====== RECORDS PROVIDED ======

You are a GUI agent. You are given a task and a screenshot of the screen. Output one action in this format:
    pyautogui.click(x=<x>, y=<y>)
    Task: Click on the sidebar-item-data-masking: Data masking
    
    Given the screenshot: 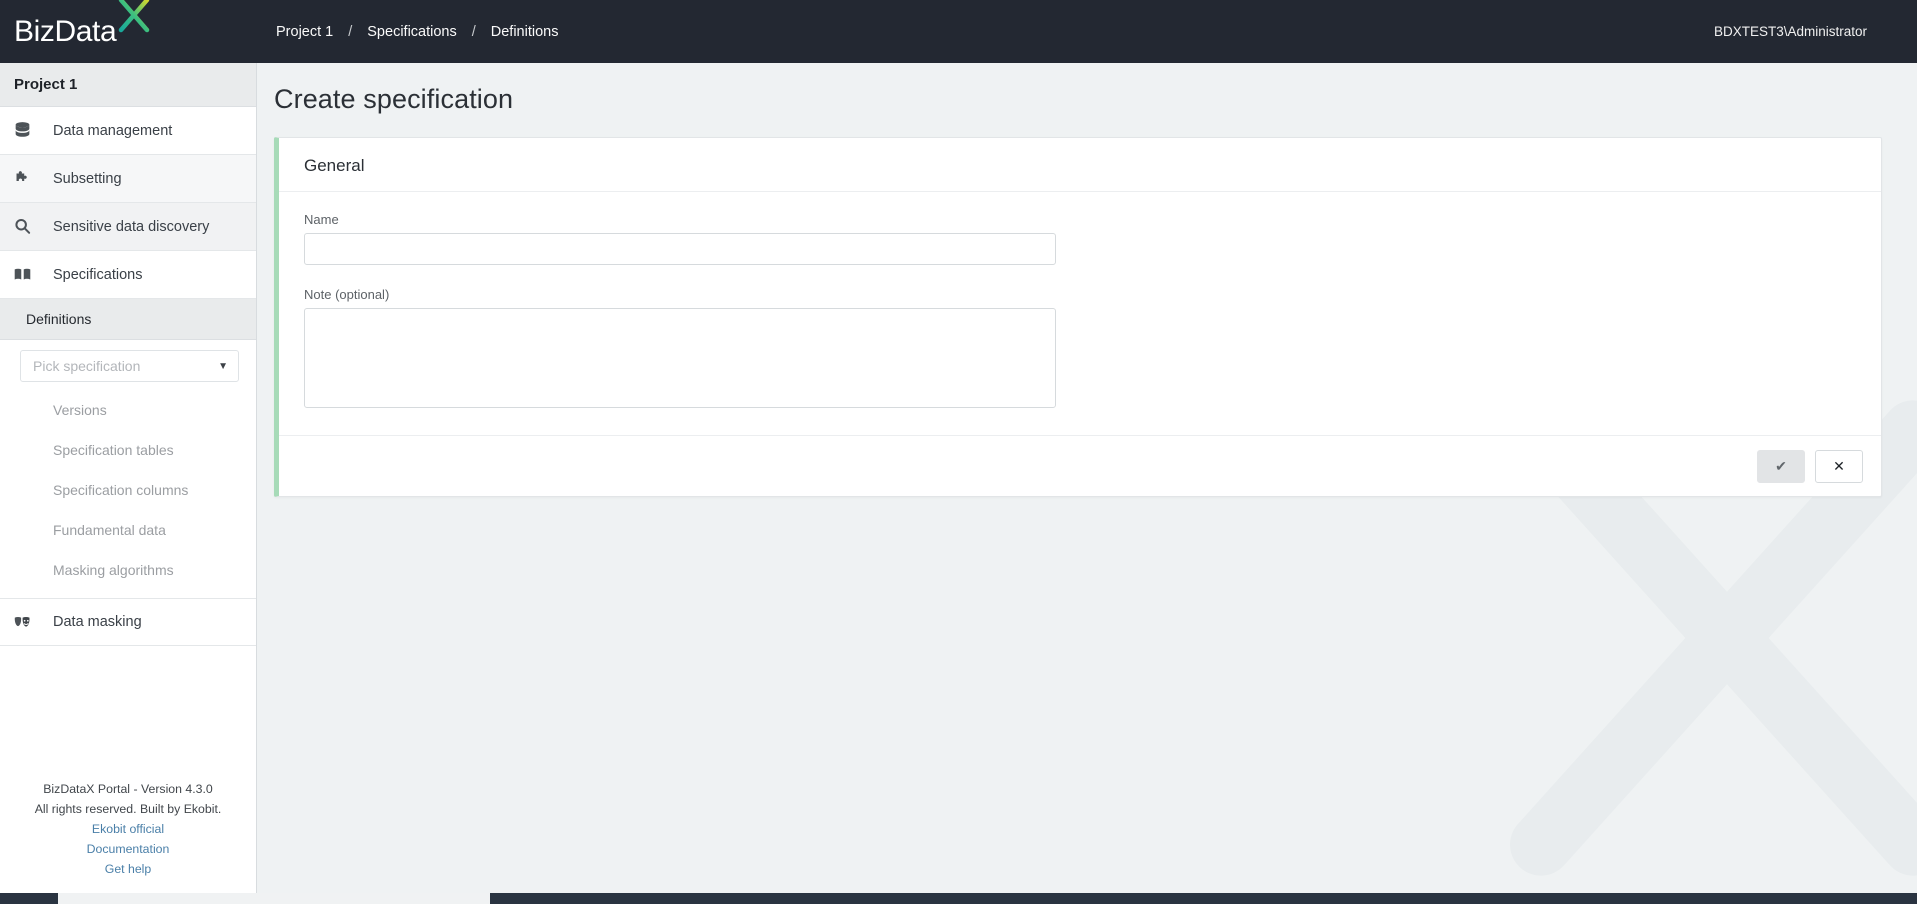 What is the action you would take?
    pyautogui.click(x=128, y=622)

======

### WHAT THE TASK ASKS
Pull out the lines of the records from the first line through the line containing "Task: Click on", and reproduce them word for word.

### YOUR SOLUTION
You are a GUI agent. You are given a task and a screenshot of the screen. Output one action in this format:
    pyautogui.click(x=<x>, y=<y>)
    Task: Click on the sidebar-item-data-masking: Data masking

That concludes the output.